In principle I agree, but in the short term I do like having equal, if flawed rights, which include creature comforts that may come with marriage. But yes, I would prefer to work on things like healthcare for all, rather than healthcare for married, be they gay or straight.
This is just another step in assimilating into an already flawed hierarchy of power, mounting class and privilege at the forefront of what should be a rights struggle for all. We should not be forced to confine ourselves to a monogamous, state-sanctioned, religiously recognized companionship to receive benefits that should be available to all!
Didn’t anyone teach you that mixing other politics into equality politics is generally a bad idea? You realize that the sole reason that Measure 36 was passed was because of anti-queer animus by the heterosexual supremacists in the voting population of Oregon?

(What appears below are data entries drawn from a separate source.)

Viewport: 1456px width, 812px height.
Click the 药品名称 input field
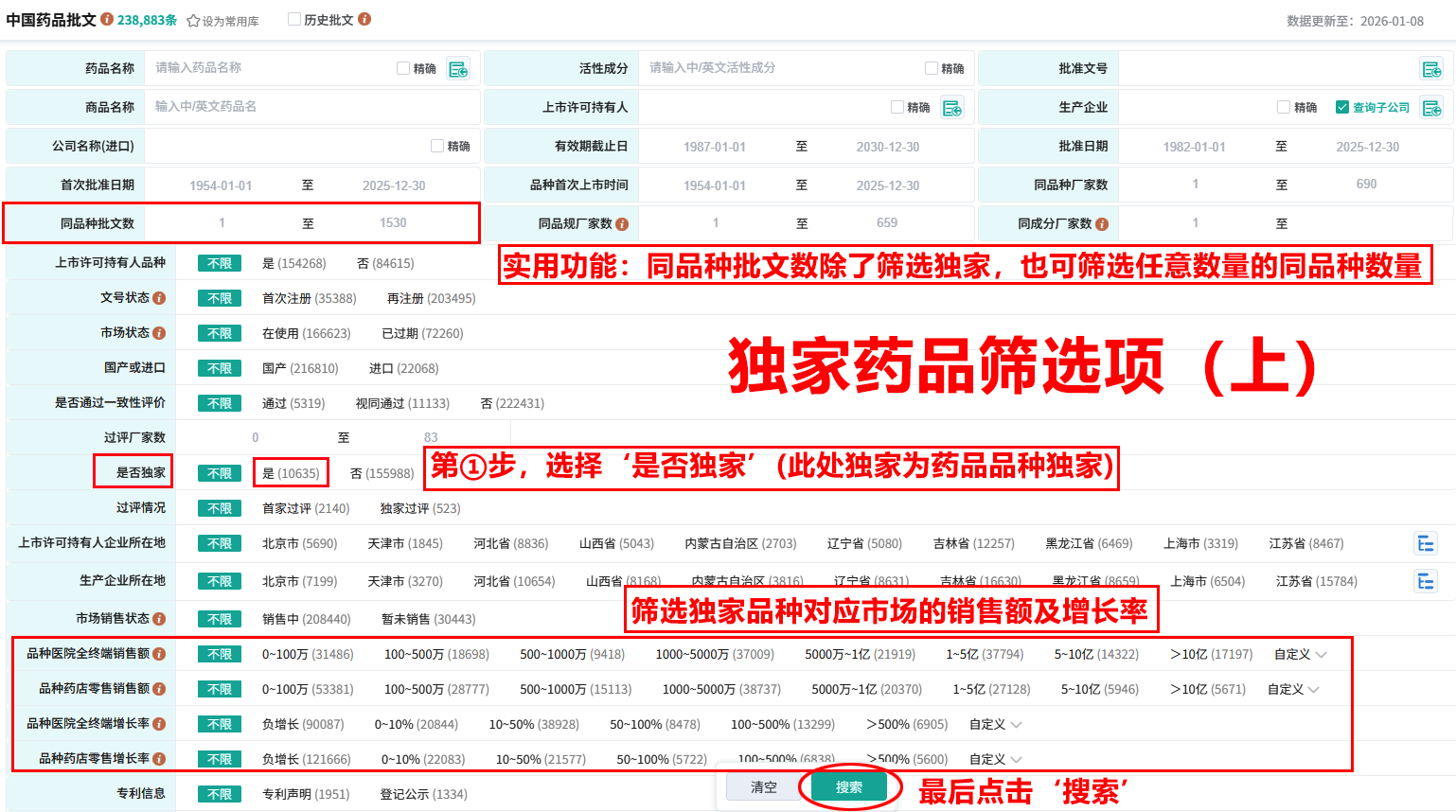tap(270, 68)
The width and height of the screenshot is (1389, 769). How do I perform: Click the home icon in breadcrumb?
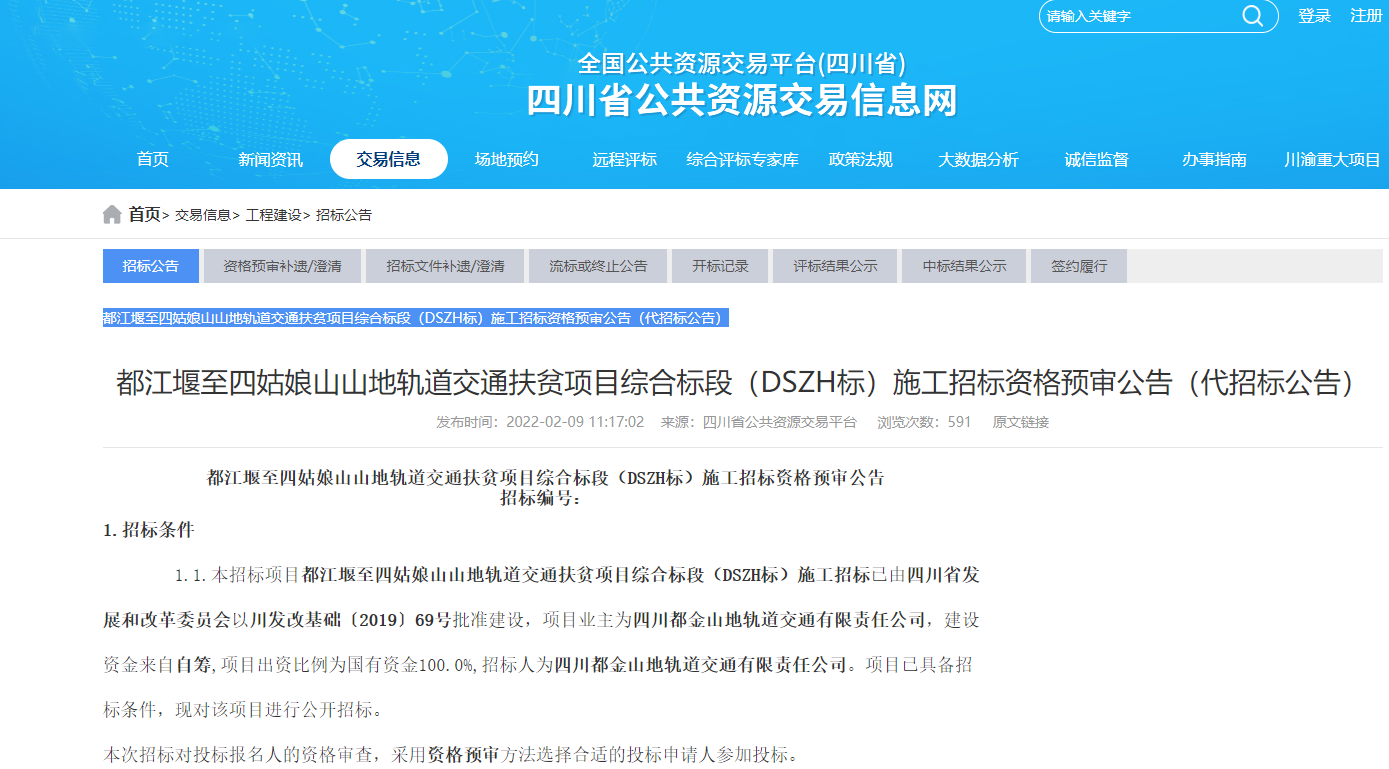click(112, 215)
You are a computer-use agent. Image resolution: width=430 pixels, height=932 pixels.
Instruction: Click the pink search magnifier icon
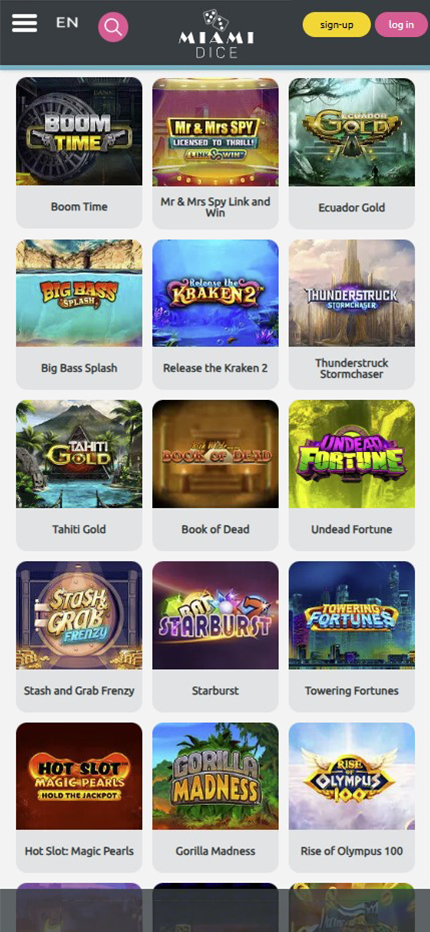click(113, 27)
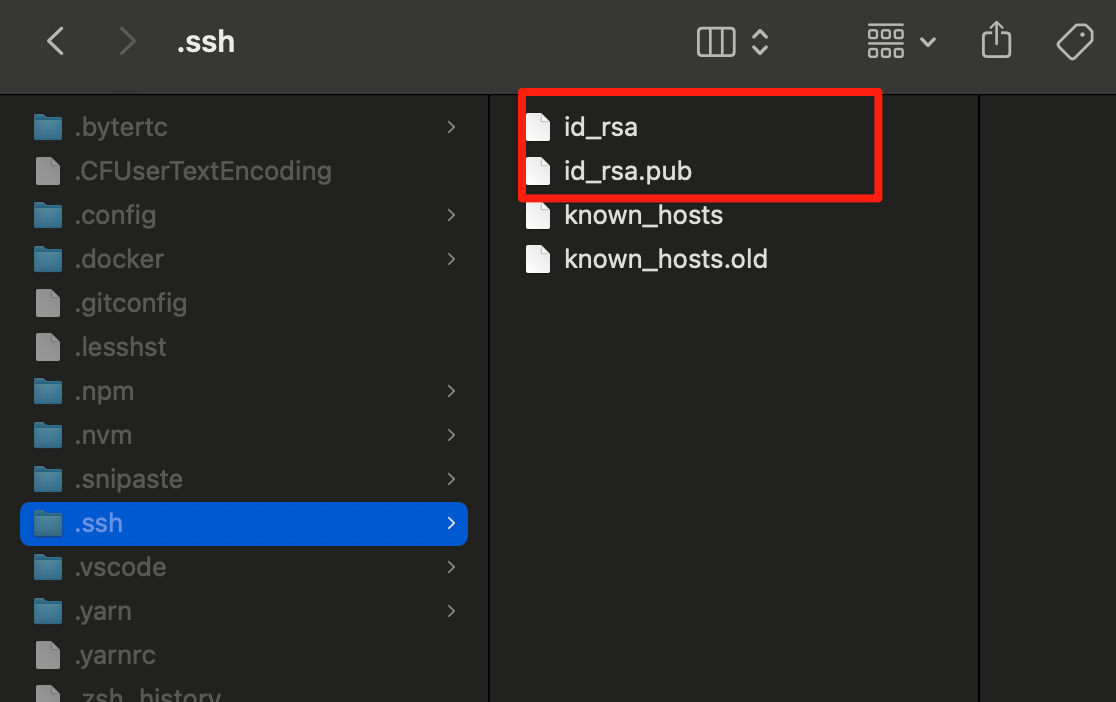Expand the .config folder chevron
The image size is (1116, 702).
point(452,215)
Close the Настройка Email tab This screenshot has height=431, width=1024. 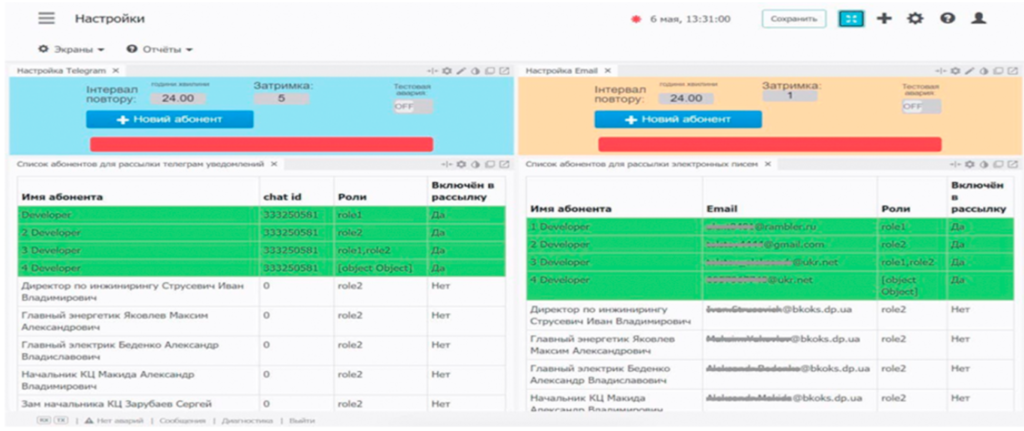[607, 70]
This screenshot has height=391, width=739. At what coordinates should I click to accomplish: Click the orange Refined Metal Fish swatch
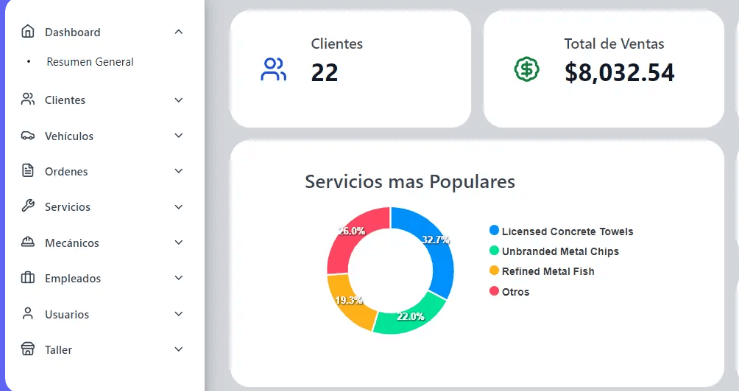[x=494, y=270]
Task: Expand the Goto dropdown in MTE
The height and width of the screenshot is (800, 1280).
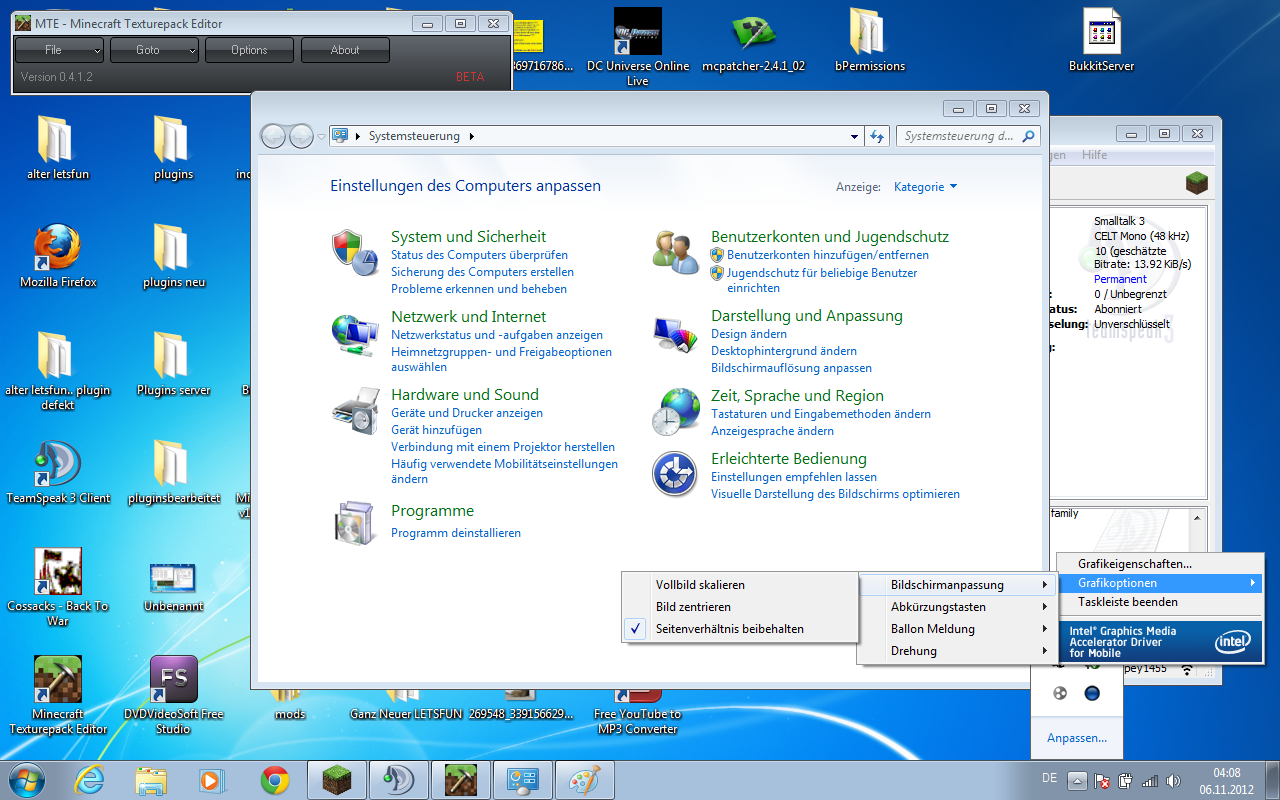Action: point(154,50)
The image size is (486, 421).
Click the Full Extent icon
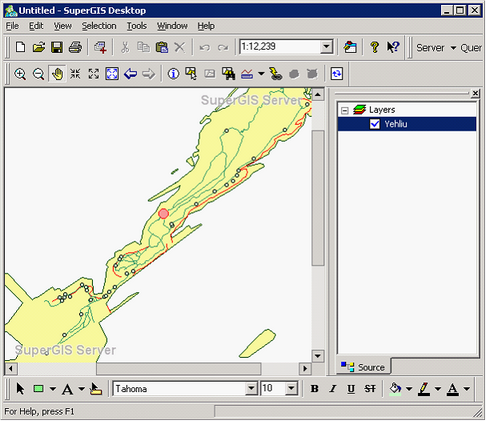(112, 74)
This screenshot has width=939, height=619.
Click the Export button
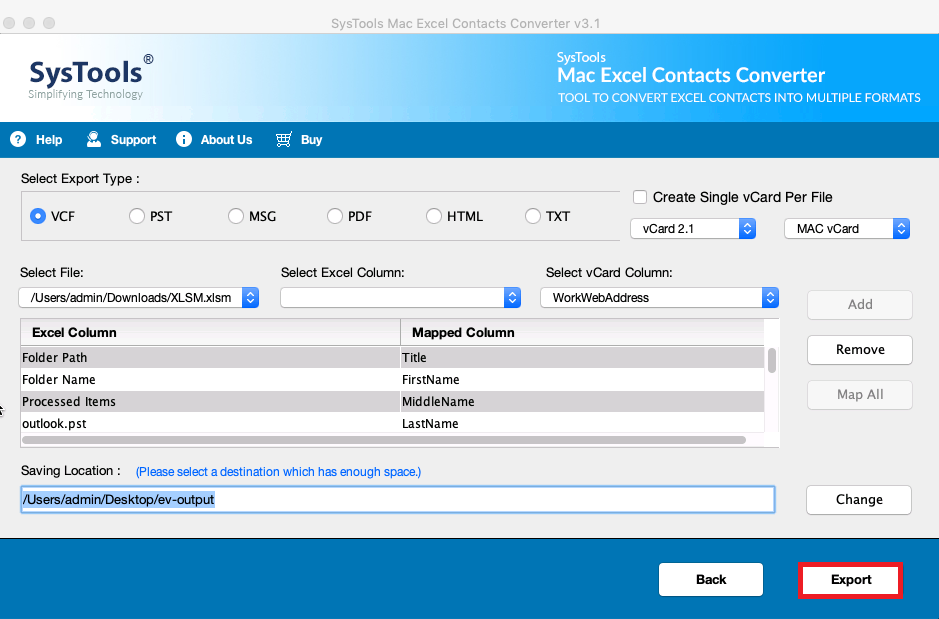850,579
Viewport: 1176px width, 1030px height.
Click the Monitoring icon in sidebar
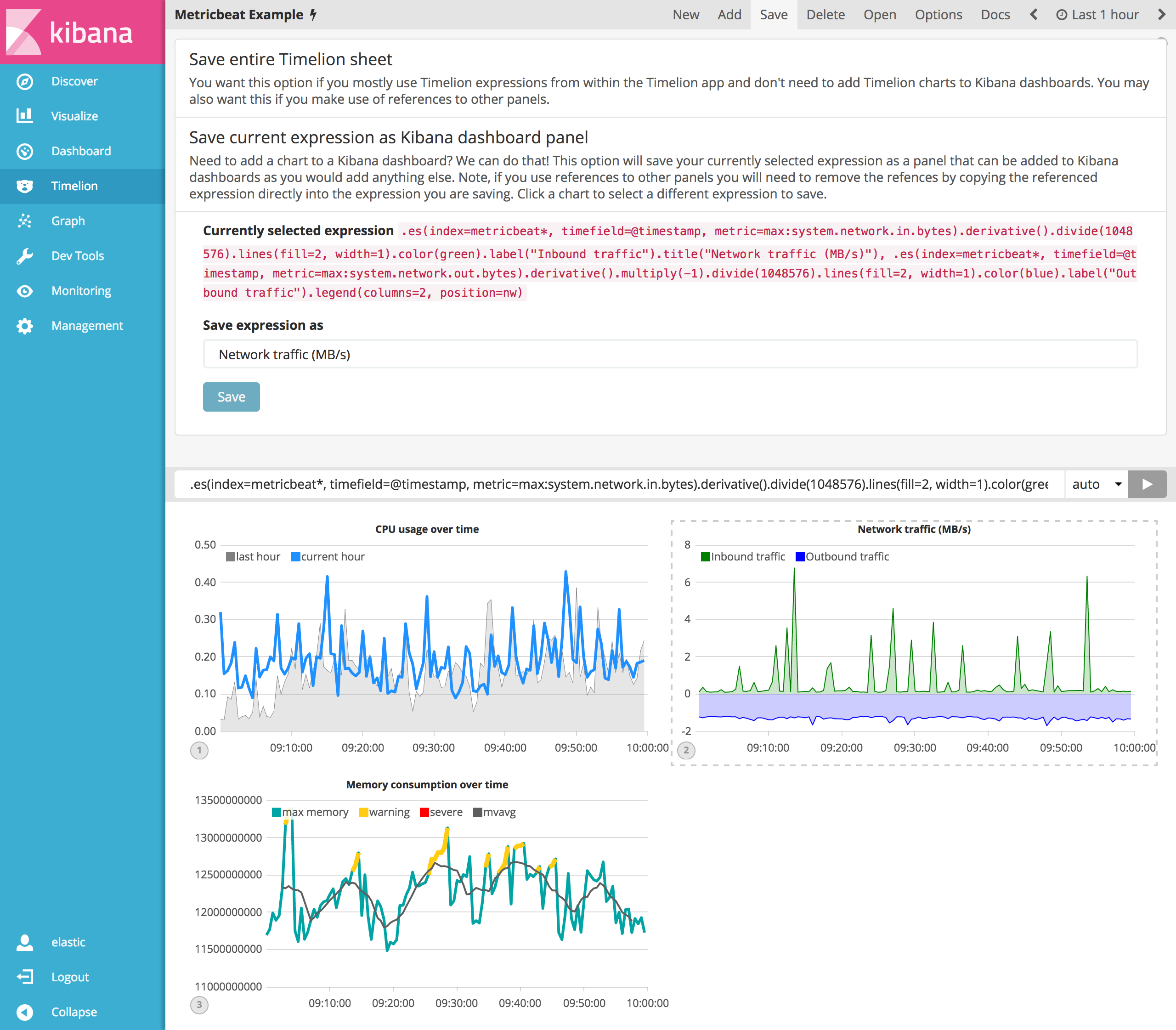pos(24,291)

“We should not be forced to confine ourselves”….No one is confining you. Are heterosexual people who are married required by the laws of the State of Oregon to be monogamous with each other? Are they required to be religiously recognized by certain religions to be valid? The answer to both of these questions is a resounding NO.
For you to frame this issue in the manner that you’re doing is stabbing your fellow queers in the back. The word of any queer person against our equality in law when it comes to protections of ourselves and our families is heard many times louder in the current debate than your average heterosexual supremacist, because it’s a great way for the supremacists who hate us, ALL OF US, to say “See, even some of the f—–ts don’t support “same-sex marriage”.
For you to argue against our equality in law is beyond the pale, and evil. Your “side” in the “Should we embrace marriage and full equality or reject it”, your side decisively lost that battle 15 years ago. Stop stabbing your brothers and sisters in the back by supporting our continued segregation from being full citizens of this country.
BRO will have millions pouring in for campaigning while queer youth is on the streets, lower class citizens with HIV and AIDS are being killed by the system and our brothers and sisters worldwide are being slaughtered for their gender and sexual identities. This campaign will echo the distribution of wealth and power that creates the oppression that is allegedly being challenged.
How is BRO supposed to fix those issues? Their only issue is to gain OUR EQUALITY UNDER THE LAWS AND CONSTITUTION OF THE STATE OF OREGON. That is their only mission. It isn’t to save the world. Why is it Basic Rights Oregon’s, or any other LGBT equality organization’s responsibility, to somehow fix things in Iran, or Saudi Arabia?